Love and Order was Christine Love’s first commercial project with Italian game designer Riva Celso. Love wrote narrative, dialogue, and worked on design for the project. Don’t Take it Personally, Babe, it Just Ain’t Your Story is a spiritual sequel to Digital: A Love Story. Don’t Take it Personally focuses on power dynamics, control, and surveillance. Analogue: A Hate Story tells a sci-fi story about a generation ship showing up after six hundred years adrift, but the narrative also reflects on themes of patriarchy and LGBTQ issues. Love’s writing reveals an interest in themes of identity and technology, and how the two combine and interact.
19. Greg Kasavin
Greg Kasavin is an American game writer, designer, and director whose work at Supergiant Games has helped define the standard of indie games since the 2010s. Kasavin’s games at Supergiant are beloved for their prose and seamless integration of narrative and gameplay, with the player revealing plot as they explore. A background in design and writing means Kasavin weaves narrative elements into game mechanics – players often reveal more plot as they uncover new power.

Greg Kasavin worked as a game journalist for GameSpot until 2007 when he took a role at EA’s Los Angeles studio. There, he worked as executive producer on the Command & Conquer series. Kasavin left EA to join SuperGiant as a writer and designer.
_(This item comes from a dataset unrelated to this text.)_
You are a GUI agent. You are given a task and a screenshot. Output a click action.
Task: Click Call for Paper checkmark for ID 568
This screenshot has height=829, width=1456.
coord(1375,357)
Bastion from 2011 was praised for its presentation, design, and compelling story elements. Transistor from 2014 featured an intriguing, but deliberately mysterious narrative that left a lot to player interpretation. Hades was many peoples’ 2021 game of the year, fusing twitchy action RPG elements with a Greek-mythology inspired plot.
20. Neil Druckmann
Neil Druckmann is an Israeli-American writer, director, and studio head, most known for his work at Naughty Dog. Druckmann’s narrative work at Naughty Dog has helped to redefine the expectations of players in AAA blockbuster games by elevating the human impact of the high stakes plots video games require. Druckmann has become most associated with character-driven, cinematic experiences that sacrifice open-endedness for cinema-quality pacing and carefully crafted set pieces.

Druckmann joined Naughty Dog as a programming intern in 2004. He transitioned to the position of designer by 2006, working on Uncharted: Drake’s Fortune in 2007. Druckmann took the position of lead designer on Uncharted 2: Among Thieves in 2009. The Last of Us, released in 2013 was a new high watermark for storytelling in video games, taking players on an emotional rollercoaster with cinematic flair. The Last of Us Part 2 from 2020 pushed the envelope further, with a story about human vulnerability that synergized with its setting, presentation, and gameplay.